Aux der­nières nou­velles, un éven­tuel « clo­nage » des humains mena­ce­rait de trans­for­mer nos socié­tés en ter­mi­tières tota­li­taires. On peut dou­ter qu’il soit indis­pen­sable de recou­rir à de tels moyens pour obte­nir cet inté­res­sant résul­tat qu’est pour la domi­na­tion la consti­tu­tion d’une masse homo­gène d’anthropoïdes sté­réo­ty­pés. Quant au pro­blème pour comi­tés d’éthiques d’une fron­tière à gar­der infran­chis­sable entre l’animal et l’homme, il est déjà réglé par une bes­tia­li­sa­tion de l’humanité qui ne doit rien à des mani­pu­la­tions accom­plies dans le secret des labo­ra­toires, mais tout à des condi­tion­ne­ments que cha­cun peut voir opé­rer.
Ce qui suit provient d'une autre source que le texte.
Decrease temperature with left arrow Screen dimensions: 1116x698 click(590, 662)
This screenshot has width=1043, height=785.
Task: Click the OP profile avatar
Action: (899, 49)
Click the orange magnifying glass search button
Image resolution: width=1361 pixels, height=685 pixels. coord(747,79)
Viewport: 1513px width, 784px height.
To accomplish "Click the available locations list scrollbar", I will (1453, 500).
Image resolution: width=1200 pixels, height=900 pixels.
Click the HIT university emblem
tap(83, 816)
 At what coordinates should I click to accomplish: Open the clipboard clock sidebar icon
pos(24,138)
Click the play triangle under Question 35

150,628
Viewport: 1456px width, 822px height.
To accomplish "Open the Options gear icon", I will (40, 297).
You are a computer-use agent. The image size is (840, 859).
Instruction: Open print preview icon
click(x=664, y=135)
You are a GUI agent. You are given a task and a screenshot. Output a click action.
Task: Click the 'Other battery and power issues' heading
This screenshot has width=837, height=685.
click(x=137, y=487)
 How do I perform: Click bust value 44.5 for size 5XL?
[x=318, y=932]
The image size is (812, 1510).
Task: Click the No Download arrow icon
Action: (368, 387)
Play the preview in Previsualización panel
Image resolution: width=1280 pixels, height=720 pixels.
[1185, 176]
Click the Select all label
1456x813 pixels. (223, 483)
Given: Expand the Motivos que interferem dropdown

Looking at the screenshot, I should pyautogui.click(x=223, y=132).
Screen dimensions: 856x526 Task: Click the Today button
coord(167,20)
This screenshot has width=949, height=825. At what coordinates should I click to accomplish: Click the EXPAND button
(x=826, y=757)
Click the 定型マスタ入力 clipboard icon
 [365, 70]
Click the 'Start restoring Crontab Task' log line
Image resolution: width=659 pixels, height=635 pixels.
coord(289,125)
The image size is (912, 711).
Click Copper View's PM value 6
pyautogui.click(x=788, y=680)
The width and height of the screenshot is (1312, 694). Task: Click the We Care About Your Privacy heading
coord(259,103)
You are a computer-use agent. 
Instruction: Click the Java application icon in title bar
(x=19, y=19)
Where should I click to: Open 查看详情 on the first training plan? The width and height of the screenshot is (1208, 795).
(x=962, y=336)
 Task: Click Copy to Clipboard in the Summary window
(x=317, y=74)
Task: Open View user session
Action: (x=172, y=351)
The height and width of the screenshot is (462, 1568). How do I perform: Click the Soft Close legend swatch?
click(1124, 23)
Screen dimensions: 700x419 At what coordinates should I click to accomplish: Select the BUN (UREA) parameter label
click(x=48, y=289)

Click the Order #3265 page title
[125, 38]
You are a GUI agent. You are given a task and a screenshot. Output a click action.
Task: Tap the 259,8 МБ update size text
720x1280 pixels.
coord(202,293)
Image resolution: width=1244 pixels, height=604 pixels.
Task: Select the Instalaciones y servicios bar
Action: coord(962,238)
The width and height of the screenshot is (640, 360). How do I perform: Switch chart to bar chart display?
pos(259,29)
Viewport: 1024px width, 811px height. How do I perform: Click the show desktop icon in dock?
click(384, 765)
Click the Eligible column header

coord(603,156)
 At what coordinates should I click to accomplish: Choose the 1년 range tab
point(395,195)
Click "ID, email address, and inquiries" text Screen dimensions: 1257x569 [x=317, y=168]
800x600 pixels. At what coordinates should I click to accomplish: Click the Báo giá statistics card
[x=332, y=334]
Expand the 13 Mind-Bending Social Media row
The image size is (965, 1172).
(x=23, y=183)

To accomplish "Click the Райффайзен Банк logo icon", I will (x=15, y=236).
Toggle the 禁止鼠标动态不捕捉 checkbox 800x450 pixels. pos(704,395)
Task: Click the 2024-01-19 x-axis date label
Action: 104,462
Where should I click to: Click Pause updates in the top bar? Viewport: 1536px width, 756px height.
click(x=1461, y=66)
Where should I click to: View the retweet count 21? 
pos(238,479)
L’humanisation com­men­cée est res­tée inache­vée, et ses acquis fra­giles se défont : l’homme était bien cet être que ne limite aucune borne, capable d’achever sa propre forme libre­ment, « à la façon d’un peintre ou d’un sculp­teur » ; et donc aus­si de dégé­né­rer en des formes infé­rieures, dignes de la brute. Ce qui moti­vait selon Ches­ter­ton l’hostilité popu­laire ren­con­trée à son époque par le dar­wi­nisme, c’était au moins une répu­gnance à admettre notre ori­gine simiesque qu’un pres­sen­ti­ment de ce qu’une telle théo­rie de l’évolution nous annon­çait sur notre deve­nir simiesque : l’idée que l’homme est défi­ni­ti­ve­ment mal­léable et adap­table a effec­ti­ve­ment de quoi faire peur quand ce sont les maîtres de la socié­té qui s’en emparent.

Pour nous ras­su­rer, on nous explique que c’est grâce à la tech­nique que l’homme s’est huma­ni­sé, et qu’avec ses cen­trales nucléaires, ses ordi­na­teurs qui stockent l’histoire uni­ver­selle, ses mani­pu­la­tions géné­tiques, sim­ple­ment il conti­nue son huma­ni­sa­tion. D’une pré­misse fausse (comme l’a mon­tré Mum­ford, et à sa façon Lotus de Paï­ni), on saute à une conclu­sion absurde, et qui ne serait pas moins absurde si l’affirmation ini­tiale était par­fai­te­ment exacte. Que pen­se­rait-on en effet de quelqu’un qui dirait : « Mon­sieur Untel s’était construit une mai­son de deux étages, une demeure spa­cieuse pour lui et sa famille. Mais il ne s’est pas conten­té de deux étages, il en a construit encore qua­rante, ou quatre cents, ou quatre mille, et il ne compte pas du tout s’arrêter là. Que trou­vez-vous à redire ? Il a pro­cu­ré un abri aux siens, il conti­nue. » La tour insen­sée de mon­sieur Untel est condam­née à s’écrouler d’un ins­tant à l’autre sur ses habi­tants, chaque nou­vel étage ajoute à la menace, mais on en parle tou­jours comme d’un abri. Tel est bien le dis­cours des apo­lo­gistes du déve­lop­pe­ment tech­nique infi­ni, avec cette cir­cons­tance aggra­vante qu’ils le tiennent devant un tas de décombres : la mai­son deve­nue tour insen­sée s’est déjà écrou­lée. Et tout ce qu’il y avait de téné­breux dans cet abri, les réa­li­tés obs­cures sur les­quelles étaient fon­dés les iden­ti­fi­ca­tions col­lec­tives et le chan­tage social les peurs, les répres­sions et les cruau­tés, toute la part de bar­ba­rie enfouie sous l’édifice de la civi­li­sa­tion, tout cela est remon­té des caves et des fon­da­tions, et vient main­te­nant à l’air libre.